Once upon a time, Central Illinois was underwater. It was an entire shallow sea. This was more than 320 million years ago, so no one remembers; does the earth remember? This past fall, two extraordinary art exhibitions referred directly and indirectly to Illinois’ prehistoric history as a sea, connecting to the contemporary moment. Deke Weaver and Jennifer Allen’s CETACEAN, a five-night-only performance of theatrical proportions, and the Tarble Arts Center at Eastern Illinois University’s group exhibition Who Speaks for the Oceans?, use cetaceans (whales and other aquatic mammals) and the ocean as an invitation to unpack, discover, and make sense of our world as it is now. 

For an elder millennial such as myself, whales were front of mind as the ur-example of endangered species. “Save the Whales” was a phrase often repeated throughout my K-12 education, and became, colloquially, in my tween brain, a shortcut for all sorts of environmental conservationist endeavors. My elementary school even ran the Voyage of the Mimi curriculum, building out weeks-long science lessons about the ocean, whales, and marine biology.

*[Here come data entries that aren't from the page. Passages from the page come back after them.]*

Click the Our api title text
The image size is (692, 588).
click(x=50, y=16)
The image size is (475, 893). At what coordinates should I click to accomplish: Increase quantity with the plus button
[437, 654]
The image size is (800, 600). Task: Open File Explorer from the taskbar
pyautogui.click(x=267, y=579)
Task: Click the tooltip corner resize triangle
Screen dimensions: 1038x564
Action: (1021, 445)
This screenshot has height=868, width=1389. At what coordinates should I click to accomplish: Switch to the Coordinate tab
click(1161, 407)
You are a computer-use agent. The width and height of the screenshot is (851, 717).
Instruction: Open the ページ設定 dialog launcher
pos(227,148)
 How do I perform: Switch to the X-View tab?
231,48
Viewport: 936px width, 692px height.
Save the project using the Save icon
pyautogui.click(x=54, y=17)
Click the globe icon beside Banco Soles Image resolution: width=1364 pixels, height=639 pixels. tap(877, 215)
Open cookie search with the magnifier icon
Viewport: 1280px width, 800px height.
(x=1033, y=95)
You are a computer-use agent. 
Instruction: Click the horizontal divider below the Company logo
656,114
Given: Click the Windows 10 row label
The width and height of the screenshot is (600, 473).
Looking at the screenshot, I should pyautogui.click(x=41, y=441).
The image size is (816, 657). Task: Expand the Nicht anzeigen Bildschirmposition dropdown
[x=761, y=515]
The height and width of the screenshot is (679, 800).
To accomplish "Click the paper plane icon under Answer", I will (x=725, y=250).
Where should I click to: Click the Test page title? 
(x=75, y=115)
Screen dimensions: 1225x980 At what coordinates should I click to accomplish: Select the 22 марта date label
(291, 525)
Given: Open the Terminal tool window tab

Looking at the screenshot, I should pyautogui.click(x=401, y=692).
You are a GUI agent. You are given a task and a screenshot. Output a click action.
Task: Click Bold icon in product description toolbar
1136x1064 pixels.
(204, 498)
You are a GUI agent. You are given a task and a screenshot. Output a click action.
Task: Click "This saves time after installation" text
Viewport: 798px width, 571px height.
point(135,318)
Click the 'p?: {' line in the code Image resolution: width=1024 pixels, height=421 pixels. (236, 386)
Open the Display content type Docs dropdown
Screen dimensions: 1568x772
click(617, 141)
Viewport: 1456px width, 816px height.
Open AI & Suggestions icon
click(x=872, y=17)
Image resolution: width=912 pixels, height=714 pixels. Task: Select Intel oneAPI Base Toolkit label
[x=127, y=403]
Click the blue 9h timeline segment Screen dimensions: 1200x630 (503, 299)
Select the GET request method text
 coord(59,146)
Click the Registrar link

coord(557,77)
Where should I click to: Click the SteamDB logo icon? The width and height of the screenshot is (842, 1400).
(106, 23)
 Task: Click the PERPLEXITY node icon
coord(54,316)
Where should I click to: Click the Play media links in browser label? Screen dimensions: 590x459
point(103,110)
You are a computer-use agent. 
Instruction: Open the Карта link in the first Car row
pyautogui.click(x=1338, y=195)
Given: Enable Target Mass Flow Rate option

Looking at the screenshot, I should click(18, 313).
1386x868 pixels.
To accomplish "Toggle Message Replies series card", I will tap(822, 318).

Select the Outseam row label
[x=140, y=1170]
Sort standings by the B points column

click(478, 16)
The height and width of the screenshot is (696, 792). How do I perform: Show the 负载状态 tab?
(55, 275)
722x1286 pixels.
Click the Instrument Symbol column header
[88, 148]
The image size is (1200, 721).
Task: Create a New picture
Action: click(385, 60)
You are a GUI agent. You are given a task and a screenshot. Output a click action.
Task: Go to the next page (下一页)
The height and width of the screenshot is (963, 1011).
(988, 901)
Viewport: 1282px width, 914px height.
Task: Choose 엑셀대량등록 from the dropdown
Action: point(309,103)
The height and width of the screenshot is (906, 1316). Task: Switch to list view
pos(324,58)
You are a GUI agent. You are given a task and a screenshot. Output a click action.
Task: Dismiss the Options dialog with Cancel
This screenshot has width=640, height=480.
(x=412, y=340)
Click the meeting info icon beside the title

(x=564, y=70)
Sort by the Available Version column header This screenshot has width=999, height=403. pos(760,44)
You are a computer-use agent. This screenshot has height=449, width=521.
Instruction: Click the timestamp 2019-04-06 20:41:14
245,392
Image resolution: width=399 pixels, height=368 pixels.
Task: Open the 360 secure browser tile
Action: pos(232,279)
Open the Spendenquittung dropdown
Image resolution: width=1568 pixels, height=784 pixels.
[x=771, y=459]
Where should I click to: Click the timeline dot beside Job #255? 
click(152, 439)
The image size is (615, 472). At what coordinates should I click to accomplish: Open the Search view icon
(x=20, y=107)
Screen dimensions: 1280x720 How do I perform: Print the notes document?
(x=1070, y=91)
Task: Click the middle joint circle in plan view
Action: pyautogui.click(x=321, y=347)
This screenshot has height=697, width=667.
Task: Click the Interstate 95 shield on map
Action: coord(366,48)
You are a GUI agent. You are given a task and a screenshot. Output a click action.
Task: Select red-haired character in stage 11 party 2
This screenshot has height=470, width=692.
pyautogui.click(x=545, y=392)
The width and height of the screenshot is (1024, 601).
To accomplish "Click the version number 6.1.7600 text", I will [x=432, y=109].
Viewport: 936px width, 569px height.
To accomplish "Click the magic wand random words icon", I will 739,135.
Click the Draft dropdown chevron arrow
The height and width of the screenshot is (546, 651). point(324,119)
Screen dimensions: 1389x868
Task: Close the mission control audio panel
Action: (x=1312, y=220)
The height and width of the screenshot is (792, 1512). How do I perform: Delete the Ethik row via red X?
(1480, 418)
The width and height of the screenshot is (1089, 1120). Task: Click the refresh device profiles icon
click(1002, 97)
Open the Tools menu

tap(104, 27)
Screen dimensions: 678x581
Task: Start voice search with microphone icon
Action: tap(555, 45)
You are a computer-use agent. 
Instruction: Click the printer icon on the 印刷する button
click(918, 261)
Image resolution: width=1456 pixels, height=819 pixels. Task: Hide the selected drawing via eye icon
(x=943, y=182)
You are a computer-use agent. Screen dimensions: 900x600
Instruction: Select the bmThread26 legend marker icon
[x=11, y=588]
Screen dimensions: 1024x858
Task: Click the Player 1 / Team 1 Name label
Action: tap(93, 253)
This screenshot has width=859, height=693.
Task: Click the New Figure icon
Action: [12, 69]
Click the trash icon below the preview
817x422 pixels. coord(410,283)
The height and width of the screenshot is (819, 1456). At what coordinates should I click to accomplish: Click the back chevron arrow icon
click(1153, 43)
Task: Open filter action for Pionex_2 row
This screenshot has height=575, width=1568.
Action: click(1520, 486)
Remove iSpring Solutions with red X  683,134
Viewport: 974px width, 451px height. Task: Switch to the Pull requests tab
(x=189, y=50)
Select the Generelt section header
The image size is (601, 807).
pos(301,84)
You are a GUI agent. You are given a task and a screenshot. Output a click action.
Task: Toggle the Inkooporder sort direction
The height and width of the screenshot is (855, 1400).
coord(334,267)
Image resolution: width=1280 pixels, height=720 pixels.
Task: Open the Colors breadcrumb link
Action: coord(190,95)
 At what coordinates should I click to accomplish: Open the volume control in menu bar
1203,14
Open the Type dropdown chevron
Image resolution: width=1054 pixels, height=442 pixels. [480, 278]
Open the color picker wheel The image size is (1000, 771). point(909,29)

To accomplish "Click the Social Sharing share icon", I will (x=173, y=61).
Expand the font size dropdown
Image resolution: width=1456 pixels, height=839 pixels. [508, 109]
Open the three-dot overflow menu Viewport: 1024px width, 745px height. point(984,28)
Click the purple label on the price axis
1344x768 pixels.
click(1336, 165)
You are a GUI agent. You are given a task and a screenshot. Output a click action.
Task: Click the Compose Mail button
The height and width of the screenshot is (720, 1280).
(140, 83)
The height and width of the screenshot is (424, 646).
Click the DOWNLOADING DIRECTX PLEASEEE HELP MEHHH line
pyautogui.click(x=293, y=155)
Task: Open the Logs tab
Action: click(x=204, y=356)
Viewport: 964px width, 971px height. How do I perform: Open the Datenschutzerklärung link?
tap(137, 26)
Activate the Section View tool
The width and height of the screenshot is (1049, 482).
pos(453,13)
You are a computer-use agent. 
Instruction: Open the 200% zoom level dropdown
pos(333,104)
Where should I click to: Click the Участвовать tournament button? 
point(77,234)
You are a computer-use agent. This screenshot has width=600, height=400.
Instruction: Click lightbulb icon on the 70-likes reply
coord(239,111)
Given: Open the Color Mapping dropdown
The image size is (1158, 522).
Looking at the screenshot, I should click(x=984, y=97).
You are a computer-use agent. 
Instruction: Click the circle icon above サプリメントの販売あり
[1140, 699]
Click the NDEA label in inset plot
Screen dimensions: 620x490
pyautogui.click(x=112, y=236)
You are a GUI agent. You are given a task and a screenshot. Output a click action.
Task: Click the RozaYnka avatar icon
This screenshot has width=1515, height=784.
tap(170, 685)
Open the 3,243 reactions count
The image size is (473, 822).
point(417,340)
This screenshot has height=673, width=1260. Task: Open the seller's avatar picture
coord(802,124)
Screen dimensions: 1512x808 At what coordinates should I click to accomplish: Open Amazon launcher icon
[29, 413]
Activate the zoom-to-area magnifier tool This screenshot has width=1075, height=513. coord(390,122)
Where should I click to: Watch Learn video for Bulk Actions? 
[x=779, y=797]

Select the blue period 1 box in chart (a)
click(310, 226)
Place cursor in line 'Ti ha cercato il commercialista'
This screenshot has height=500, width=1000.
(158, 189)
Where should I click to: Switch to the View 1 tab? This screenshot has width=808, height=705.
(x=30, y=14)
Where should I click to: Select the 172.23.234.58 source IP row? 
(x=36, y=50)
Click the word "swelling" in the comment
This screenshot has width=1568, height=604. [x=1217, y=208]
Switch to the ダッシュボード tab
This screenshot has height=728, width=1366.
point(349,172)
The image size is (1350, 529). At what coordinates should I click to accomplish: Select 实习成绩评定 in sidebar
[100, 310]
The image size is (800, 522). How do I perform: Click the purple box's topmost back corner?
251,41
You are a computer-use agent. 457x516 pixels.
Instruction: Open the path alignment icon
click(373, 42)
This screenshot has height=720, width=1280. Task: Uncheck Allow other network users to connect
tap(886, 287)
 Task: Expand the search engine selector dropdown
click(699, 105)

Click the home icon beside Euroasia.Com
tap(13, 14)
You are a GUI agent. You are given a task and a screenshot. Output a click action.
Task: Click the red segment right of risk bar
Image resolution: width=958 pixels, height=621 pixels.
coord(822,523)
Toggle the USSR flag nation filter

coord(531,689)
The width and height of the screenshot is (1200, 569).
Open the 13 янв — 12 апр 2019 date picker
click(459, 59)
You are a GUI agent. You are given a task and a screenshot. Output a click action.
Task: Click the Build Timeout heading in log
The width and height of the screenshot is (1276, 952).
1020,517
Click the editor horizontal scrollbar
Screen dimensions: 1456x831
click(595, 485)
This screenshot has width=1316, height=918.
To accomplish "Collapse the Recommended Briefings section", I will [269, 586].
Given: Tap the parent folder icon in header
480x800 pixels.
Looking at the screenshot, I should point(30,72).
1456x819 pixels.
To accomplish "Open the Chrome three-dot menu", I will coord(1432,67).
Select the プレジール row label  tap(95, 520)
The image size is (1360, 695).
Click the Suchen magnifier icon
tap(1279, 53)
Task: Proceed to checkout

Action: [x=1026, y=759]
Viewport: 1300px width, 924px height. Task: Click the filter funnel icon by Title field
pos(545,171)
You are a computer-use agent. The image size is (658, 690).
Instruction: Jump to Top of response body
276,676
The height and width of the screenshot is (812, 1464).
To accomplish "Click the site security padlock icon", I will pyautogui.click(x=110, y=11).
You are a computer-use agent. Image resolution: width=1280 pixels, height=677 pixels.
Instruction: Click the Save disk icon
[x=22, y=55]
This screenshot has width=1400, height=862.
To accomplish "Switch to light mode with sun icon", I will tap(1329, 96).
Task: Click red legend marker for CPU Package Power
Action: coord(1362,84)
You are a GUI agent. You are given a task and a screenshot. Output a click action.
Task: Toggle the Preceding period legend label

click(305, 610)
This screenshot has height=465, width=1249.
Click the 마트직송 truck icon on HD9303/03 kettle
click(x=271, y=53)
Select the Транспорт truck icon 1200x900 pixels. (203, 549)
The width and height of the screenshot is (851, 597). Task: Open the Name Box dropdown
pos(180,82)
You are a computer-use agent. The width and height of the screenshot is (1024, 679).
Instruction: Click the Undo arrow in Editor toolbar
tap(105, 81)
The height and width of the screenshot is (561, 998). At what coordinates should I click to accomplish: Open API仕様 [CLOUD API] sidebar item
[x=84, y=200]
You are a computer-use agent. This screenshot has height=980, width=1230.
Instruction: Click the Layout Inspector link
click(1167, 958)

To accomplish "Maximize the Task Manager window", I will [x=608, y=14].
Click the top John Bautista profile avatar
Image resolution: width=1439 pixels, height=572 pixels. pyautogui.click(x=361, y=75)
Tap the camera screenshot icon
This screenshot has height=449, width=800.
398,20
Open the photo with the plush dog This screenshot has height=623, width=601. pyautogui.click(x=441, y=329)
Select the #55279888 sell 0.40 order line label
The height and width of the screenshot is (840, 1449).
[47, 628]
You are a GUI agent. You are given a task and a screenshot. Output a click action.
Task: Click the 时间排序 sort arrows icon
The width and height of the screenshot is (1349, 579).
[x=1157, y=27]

So it’s perhaps with a bit of nostalgia I felt compelled toward these two projects, and interested in how they could build upon my knowledge and fear of climate change. 

I entered both exhibitions with the same questions: What can art offer in times of crisis, when the average person is nearly powerless to inspire meaningful change? More specifically in the case of climate crisis and human-animal relationships, I wondered: What is our responsibility to these creatures? What is our responsibility to this planet? There are the obvious answers—these exhibitions can inspire dialogue, expose people to new ideas and new perspectives—and more elusive ones that are hard to articulate. 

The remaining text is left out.